* [Dataset records]:
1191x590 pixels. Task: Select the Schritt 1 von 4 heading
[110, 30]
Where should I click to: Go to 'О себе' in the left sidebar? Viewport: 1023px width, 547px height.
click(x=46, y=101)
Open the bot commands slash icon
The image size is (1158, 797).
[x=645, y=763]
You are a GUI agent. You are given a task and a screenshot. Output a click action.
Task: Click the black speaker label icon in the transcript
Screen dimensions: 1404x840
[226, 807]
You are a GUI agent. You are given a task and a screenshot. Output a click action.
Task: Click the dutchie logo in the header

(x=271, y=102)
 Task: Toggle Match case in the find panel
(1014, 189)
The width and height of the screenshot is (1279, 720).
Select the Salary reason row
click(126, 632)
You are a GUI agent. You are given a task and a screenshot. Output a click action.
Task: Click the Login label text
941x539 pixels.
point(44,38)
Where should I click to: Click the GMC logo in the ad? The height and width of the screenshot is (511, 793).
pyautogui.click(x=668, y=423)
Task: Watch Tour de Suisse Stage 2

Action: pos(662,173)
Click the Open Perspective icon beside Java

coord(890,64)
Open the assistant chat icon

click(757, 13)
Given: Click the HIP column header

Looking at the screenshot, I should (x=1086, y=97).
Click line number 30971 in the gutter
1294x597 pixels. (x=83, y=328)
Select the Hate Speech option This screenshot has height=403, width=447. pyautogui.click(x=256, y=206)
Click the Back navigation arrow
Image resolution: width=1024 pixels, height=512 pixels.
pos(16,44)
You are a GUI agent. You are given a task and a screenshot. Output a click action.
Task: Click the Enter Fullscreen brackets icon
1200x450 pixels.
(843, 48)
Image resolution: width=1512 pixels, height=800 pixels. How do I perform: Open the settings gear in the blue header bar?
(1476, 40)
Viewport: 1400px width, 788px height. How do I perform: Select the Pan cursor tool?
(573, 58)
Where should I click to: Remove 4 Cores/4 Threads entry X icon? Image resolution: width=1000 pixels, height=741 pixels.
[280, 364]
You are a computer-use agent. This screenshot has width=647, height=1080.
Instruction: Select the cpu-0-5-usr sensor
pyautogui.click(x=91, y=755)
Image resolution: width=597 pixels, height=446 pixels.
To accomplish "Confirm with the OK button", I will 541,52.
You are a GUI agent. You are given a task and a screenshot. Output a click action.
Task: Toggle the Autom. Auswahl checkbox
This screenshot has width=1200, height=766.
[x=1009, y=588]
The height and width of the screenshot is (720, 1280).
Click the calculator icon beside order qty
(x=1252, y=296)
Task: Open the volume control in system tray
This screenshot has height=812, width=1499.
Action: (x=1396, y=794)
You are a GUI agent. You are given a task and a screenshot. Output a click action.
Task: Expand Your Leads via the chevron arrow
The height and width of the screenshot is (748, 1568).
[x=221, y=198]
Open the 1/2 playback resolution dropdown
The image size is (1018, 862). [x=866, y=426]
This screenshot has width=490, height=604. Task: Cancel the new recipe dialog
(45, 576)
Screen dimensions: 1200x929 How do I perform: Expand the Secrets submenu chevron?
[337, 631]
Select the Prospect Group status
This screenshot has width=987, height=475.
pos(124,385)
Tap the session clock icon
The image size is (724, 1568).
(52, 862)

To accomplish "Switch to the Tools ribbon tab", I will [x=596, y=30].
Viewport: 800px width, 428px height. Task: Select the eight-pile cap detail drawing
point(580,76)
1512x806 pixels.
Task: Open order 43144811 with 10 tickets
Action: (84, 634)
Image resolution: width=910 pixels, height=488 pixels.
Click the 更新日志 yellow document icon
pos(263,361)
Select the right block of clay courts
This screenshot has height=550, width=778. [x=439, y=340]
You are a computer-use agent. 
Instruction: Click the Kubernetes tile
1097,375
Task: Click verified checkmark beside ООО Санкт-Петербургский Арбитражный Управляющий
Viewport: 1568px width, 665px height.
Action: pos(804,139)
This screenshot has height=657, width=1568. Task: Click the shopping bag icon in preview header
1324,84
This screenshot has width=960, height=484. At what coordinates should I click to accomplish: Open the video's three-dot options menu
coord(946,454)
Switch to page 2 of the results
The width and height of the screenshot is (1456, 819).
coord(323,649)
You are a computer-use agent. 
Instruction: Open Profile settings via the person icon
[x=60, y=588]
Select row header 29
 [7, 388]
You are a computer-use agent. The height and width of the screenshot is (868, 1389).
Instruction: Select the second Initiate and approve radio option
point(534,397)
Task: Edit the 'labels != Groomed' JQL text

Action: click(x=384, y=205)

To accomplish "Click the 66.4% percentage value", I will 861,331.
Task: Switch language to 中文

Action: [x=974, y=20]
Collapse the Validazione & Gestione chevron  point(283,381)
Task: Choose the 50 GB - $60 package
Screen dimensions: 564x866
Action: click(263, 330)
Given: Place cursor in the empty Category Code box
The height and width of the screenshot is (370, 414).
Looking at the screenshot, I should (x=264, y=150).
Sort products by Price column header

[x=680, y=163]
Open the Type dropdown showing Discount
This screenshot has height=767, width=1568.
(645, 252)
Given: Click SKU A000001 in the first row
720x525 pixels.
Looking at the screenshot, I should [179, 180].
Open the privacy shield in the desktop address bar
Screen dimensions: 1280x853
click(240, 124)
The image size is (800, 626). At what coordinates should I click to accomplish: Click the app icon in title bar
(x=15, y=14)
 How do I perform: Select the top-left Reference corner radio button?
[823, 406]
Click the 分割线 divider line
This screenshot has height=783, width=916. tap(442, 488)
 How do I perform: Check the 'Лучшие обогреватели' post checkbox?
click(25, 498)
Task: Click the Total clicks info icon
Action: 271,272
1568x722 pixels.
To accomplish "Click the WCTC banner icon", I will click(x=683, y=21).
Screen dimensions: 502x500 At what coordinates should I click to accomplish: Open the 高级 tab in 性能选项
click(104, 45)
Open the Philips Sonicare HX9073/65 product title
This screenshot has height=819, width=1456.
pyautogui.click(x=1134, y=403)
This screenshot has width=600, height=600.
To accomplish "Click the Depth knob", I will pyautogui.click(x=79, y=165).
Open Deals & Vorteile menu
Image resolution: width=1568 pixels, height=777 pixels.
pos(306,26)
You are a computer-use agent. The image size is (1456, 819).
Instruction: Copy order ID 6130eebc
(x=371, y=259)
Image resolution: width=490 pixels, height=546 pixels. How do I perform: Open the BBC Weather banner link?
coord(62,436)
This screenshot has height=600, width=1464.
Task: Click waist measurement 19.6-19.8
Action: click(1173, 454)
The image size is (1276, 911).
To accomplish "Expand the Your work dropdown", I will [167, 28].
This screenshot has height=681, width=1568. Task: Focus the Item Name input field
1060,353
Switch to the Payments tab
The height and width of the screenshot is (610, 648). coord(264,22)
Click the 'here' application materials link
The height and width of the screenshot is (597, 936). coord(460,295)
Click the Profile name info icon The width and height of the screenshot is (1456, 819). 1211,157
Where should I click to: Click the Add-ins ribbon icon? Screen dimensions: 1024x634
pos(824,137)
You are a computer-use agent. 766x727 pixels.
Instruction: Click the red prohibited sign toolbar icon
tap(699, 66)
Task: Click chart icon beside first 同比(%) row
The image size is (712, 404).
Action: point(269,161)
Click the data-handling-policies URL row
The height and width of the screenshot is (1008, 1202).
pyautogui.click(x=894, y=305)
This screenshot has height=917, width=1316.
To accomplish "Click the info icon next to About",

* [Job]:
Copy out all of the records above again, word for word and line for line, changing nothing.

* [Full output]:
1191x590 pixels. Task: Select the Schritt 1 von 4 heading
[110, 30]
Where should I click to: Go to 'О себе' in the left sidebar? Viewport: 1023px width, 547px height.
click(x=46, y=101)
Open the bot commands slash icon
The image size is (1158, 797).
[x=645, y=763]
You are a GUI agent. You are given a task and a screenshot. Output a click action.
Task: Click the black speaker label icon in the transcript
Screen dimensions: 1404x840
[226, 807]
You are a GUI agent. You are given a task and a screenshot. Output a click action.
Task: Click the dutchie logo in the header

(x=271, y=102)
 Task: Toggle Match case in the find panel
(1014, 189)
The width and height of the screenshot is (1279, 720).
Select the Salary reason row
click(126, 632)
You are a GUI agent. You are given a task and a screenshot. Output a click action.
Task: Click the Login label text
941x539 pixels.
point(44,38)
Where should I click to: Click the GMC logo in the ad? The height and width of the screenshot is (511, 793).
pyautogui.click(x=668, y=423)
Task: Watch Tour de Suisse Stage 2

Action: pos(662,173)
Click the Open Perspective icon beside Java

coord(890,64)
Open the assistant chat icon

click(757, 13)
Given: Click the HIP column header

Looking at the screenshot, I should (x=1086, y=97).
Click line number 30971 in the gutter
1294x597 pixels. (x=83, y=328)
Select the Hate Speech option This screenshot has height=403, width=447. pyautogui.click(x=256, y=206)
Click the Back navigation arrow
Image resolution: width=1024 pixels, height=512 pixels.
pos(16,44)
You are a GUI agent. You are given a task and a screenshot. Output a click action.
Task: Click the Enter Fullscreen brackets icon
1200x450 pixels.
(843, 48)
Image resolution: width=1512 pixels, height=800 pixels. How do I perform: Open the settings gear in the blue header bar?
(1476, 40)
Viewport: 1400px width, 788px height. How do I perform: Select the Pan cursor tool?
(573, 58)
Where should I click to: Remove 4 Cores/4 Threads entry X icon? Image resolution: width=1000 pixels, height=741 pixels.
[280, 364]
You are a computer-use agent. This screenshot has width=647, height=1080.
Instruction: Select the cpu-0-5-usr sensor
pyautogui.click(x=91, y=755)
Image resolution: width=597 pixels, height=446 pixels.
To accomplish "Confirm with the OK button", I will 541,52.
You are a GUI agent. You are given a task and a screenshot. Output a click action.
Task: Toggle the Autom. Auswahl checkbox
This screenshot has width=1200, height=766.
[x=1009, y=588]
The height and width of the screenshot is (720, 1280).
Click the calculator icon beside order qty
(x=1252, y=296)
Task: Open the volume control in system tray
This screenshot has height=812, width=1499.
Action: (x=1396, y=794)
You are a GUI agent. You are given a task and a screenshot. Output a click action.
Task: Expand Your Leads via the chevron arrow
The height and width of the screenshot is (748, 1568).
[x=221, y=198]
Open the 1/2 playback resolution dropdown
The image size is (1018, 862). [x=866, y=426]
This screenshot has width=490, height=604. Task: Cancel the new recipe dialog
(45, 576)
Screen dimensions: 1200x929 How do I perform: Expand the Secrets submenu chevron?
[337, 631]
Select the Prospect Group status
This screenshot has width=987, height=475.
pos(124,385)
Tap the session clock icon
The image size is (724, 1568).
(52, 862)

To accomplish "Switch to the Tools ribbon tab", I will [x=596, y=30].
Viewport: 800px width, 428px height. Task: Select the eight-pile cap detail drawing
point(580,76)
1512x806 pixels.
Task: Open order 43144811 with 10 tickets
Action: (84, 634)
Image resolution: width=910 pixels, height=488 pixels.
Click the 更新日志 yellow document icon
pos(263,361)
Select the right block of clay courts
This screenshot has height=550, width=778. [x=439, y=340]
You are a computer-use agent. 
Instruction: Click the Kubernetes tile
1097,375
Task: Click verified checkmark beside ООО Санкт-Петербургский Арбитражный Управляющий
Viewport: 1568px width, 665px height.
Action: pos(804,139)
This screenshot has height=657, width=1568. Task: Click the shopping bag icon in preview header
1324,84
This screenshot has width=960, height=484. At what coordinates should I click to accomplish: Open the video's three-dot options menu
coord(946,454)
Switch to page 2 of the results
The width and height of the screenshot is (1456, 819).
coord(323,649)
You are a computer-use agent. 
Instruction: Open Profile settings via the person icon
[x=60, y=588]
Select row header 29
 [7, 388]
You are a computer-use agent. The height and width of the screenshot is (868, 1389).
Instruction: Select the second Initiate and approve radio option
point(534,397)
Task: Edit the 'labels != Groomed' JQL text

Action: click(x=384, y=205)

To accomplish "Click the 66.4% percentage value", I will 861,331.
Task: Switch language to 中文

Action: [x=974, y=20]
Collapse the Validazione & Gestione chevron  point(283,381)
Task: Choose the 50 GB - $60 package
Screen dimensions: 564x866
Action: click(263, 330)
Given: Place cursor in the empty Category Code box
The height and width of the screenshot is (370, 414).
Looking at the screenshot, I should (x=264, y=150).
Sort products by Price column header

[x=680, y=163]
Open the Type dropdown showing Discount
This screenshot has height=767, width=1568.
(645, 252)
Given: Click SKU A000001 in the first row
720x525 pixels.
Looking at the screenshot, I should [179, 180].
Open the privacy shield in the desktop address bar
Screen dimensions: 1280x853
click(240, 124)
The image size is (800, 626). At what coordinates should I click to accomplish: Click the app icon in title bar
(x=15, y=14)
 How do I perform: Select the top-left Reference corner radio button?
[823, 406]
Click the 分割线 divider line
This screenshot has height=783, width=916. tap(442, 488)
 How do I perform: Check the 'Лучшие обогреватели' post checkbox?
click(25, 498)
Task: Click the Total clicks info icon
Action: 271,272
1568x722 pixels.
To accomplish "Click the WCTC banner icon", I will click(x=683, y=21).
Screen dimensions: 502x500 At what coordinates should I click to accomplish: Open the 高级 tab in 性能选项
click(104, 45)
Open the Philips Sonicare HX9073/65 product title
This screenshot has height=819, width=1456.
pyautogui.click(x=1134, y=403)
This screenshot has width=600, height=600.
To accomplish "Click the Depth knob", I will pyautogui.click(x=79, y=165).
Open Deals & Vorteile menu
Image resolution: width=1568 pixels, height=777 pixels.
pos(306,26)
You are a computer-use agent. The image size is (1456, 819).
Instruction: Copy order ID 6130eebc
(x=371, y=259)
Image resolution: width=490 pixels, height=546 pixels. How do I perform: Open the BBC Weather banner link?
coord(62,436)
This screenshot has height=600, width=1464.
Task: Click waist measurement 19.6-19.8
Action: click(1173, 454)
The image size is (1276, 911).
To accomplish "Expand the Your work dropdown", I will [167, 28].
This screenshot has height=681, width=1568. Task: Focus the Item Name input field
1060,353
Switch to the Payments tab
The height and width of the screenshot is (610, 648). coord(264,22)
Click the 'here' application materials link
The height and width of the screenshot is (597, 936). coord(460,295)
Click the Profile name info icon The width and height of the screenshot is (1456, 819). 1211,157
Where should I click to: Click the Add-ins ribbon icon? Screen dimensions: 1024x634
pos(824,137)
You are a computer-use agent. 766x727 pixels.
Instruction: Click the red prohibited sign toolbar icon
tap(699, 66)
Task: Click chart icon beside first 同比(%) row
The image size is (712, 404).
Action: point(269,161)
Click the data-handling-policies URL row
The height and width of the screenshot is (1008, 1202).
pyautogui.click(x=894, y=305)
This screenshot has height=917, width=1316.
To accomplish "Click the info icon next to About",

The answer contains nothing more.